◆ Exercise directions ◆
Starting at the beginning of the material and stopping after the line that contains "[button] (695, 171)", write out those lines again with "Mainnet" updated to "Main network" and everything else left as it is.

□ □ □ □ □ □ □

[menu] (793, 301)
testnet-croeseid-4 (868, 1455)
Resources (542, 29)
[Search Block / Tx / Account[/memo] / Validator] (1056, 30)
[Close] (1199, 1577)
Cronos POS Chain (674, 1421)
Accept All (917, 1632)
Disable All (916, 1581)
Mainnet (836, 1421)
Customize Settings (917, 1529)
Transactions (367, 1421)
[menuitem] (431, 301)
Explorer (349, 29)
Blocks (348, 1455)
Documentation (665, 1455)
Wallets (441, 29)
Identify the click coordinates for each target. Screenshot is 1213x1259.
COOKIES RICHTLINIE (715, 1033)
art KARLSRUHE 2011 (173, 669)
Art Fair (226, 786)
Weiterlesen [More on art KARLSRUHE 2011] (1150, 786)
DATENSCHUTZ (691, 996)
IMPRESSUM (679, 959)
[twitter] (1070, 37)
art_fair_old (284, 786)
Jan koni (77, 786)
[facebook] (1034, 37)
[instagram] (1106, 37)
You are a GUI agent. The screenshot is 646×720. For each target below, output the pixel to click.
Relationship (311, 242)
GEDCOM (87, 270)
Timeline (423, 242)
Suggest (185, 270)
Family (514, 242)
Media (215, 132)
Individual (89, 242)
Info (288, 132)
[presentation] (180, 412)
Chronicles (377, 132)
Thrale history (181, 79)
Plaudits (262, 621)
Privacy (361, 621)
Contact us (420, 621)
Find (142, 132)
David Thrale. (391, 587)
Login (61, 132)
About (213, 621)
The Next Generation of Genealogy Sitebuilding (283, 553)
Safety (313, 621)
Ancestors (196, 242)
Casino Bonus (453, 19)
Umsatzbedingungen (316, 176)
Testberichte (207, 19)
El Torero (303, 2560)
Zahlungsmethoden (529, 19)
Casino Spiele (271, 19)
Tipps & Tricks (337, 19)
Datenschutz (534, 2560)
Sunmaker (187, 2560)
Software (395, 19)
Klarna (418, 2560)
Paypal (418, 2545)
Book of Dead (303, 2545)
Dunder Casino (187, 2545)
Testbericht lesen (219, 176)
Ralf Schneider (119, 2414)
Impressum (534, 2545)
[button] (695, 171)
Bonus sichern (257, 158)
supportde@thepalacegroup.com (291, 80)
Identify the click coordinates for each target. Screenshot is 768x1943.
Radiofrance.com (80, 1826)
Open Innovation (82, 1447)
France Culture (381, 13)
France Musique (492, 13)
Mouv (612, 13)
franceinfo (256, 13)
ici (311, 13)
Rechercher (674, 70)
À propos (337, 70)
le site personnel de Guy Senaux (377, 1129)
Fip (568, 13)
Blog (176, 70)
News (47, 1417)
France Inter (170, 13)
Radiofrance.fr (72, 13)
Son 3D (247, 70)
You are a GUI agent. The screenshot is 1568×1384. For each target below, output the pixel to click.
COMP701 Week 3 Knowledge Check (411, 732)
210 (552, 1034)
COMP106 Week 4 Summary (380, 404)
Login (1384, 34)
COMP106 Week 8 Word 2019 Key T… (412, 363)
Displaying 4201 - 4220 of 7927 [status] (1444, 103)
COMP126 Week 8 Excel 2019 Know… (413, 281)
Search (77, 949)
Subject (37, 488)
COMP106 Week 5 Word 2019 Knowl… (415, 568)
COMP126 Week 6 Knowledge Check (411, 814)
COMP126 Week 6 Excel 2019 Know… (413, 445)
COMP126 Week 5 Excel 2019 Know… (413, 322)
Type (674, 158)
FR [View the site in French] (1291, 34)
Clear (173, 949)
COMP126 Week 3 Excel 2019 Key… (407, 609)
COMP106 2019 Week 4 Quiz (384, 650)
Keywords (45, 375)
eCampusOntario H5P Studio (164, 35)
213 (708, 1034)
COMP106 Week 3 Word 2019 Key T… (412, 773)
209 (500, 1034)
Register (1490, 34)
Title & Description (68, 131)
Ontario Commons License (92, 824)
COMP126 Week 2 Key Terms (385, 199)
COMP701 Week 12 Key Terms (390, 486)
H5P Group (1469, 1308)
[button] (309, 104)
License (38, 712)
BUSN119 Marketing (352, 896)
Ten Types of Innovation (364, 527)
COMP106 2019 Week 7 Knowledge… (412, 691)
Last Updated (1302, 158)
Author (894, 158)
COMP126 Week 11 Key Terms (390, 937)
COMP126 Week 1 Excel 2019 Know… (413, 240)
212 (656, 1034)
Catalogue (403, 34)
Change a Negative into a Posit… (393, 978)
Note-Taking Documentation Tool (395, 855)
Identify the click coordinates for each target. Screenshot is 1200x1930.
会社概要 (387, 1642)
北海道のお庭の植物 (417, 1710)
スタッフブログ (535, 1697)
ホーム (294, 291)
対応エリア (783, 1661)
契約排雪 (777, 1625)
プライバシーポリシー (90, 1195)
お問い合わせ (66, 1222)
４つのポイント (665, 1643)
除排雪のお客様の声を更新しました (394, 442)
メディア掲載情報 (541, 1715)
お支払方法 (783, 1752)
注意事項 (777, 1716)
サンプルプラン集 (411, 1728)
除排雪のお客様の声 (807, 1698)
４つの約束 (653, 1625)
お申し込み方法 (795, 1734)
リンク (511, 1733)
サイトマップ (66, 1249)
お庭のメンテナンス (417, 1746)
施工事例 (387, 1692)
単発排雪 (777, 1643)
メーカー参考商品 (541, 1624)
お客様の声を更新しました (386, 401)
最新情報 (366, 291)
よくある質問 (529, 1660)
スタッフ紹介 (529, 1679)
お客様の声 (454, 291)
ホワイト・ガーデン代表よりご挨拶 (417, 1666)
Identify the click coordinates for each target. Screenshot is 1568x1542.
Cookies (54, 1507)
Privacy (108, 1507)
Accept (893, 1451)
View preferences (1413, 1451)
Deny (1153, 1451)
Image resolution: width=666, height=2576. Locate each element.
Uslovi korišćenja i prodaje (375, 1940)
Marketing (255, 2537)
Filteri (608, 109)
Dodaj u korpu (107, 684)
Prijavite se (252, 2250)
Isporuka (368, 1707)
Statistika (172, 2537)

□ □ □ □ □ □ □

◆ Problem solution ◆
[menu] (793, 301)
testnet-croeseid-4 (868, 1455)
Resources (542, 29)
[Search Block / Tx / Account[/memo] / Validator] (1056, 30)
[Close] (1199, 1577)
Cronos POS Chain (674, 1421)
Accept All (917, 1632)
Disable All (916, 1581)
Main network (836, 1421)
Customize Settings (917, 1529)
Transactions (367, 1421)
[menuitem] (431, 301)
Explorer (349, 29)
Blocks (348, 1455)
Documentation (665, 1455)
Wallets (441, 29)
Identify the click coordinates for each target. Screenshot is 1213x1259.
COOKIES RICHTLINIE (715, 1033)
art KARLSRUHE 2011 (173, 669)
Art Fair (226, 786)
Weiterlesen [More on art KARLSRUHE 2011] (1150, 786)
DATENSCHUTZ (691, 996)
IMPRESSUM (679, 959)
[twitter] (1070, 37)
art_fair_old (284, 786)
Jan koni (77, 786)
[facebook] (1034, 37)
[instagram] (1106, 37)
You are a GUI agent. The screenshot is 646×720. For each target below, output the pixel to click.
Relationship (311, 242)
GEDCOM (87, 270)
Timeline (423, 242)
Suggest (185, 270)
Family (514, 242)
Media (215, 132)
Individual (89, 242)
Info (288, 132)
[presentation] (180, 412)
Chronicles (377, 132)
Thrale history (181, 79)
Plaudits (262, 621)
Privacy (361, 621)
Contact us (420, 621)
Find (142, 132)
David Thrale. (391, 587)
Login (61, 132)
About (213, 621)
The Next Generation of Genealogy Sitebuilding (283, 553)
Safety (313, 621)
Ancestors (196, 242)
Casino Bonus (453, 19)
Umsatzbedingungen (316, 176)
Testberichte (207, 19)
El Torero (303, 2560)
Zahlungsmethoden (529, 19)
Casino Spiele (271, 19)
Tipps & Tricks (337, 19)
Datenschutz (534, 2560)
Sunmaker (187, 2560)
Software (395, 19)
Klarna (418, 2560)
Paypal (418, 2545)
Book of Dead (303, 2545)
Dunder Casino (187, 2545)
Testbericht lesen (219, 176)
Ralf Schneider (119, 2414)
Impressum (534, 2545)
[button] (695, 171)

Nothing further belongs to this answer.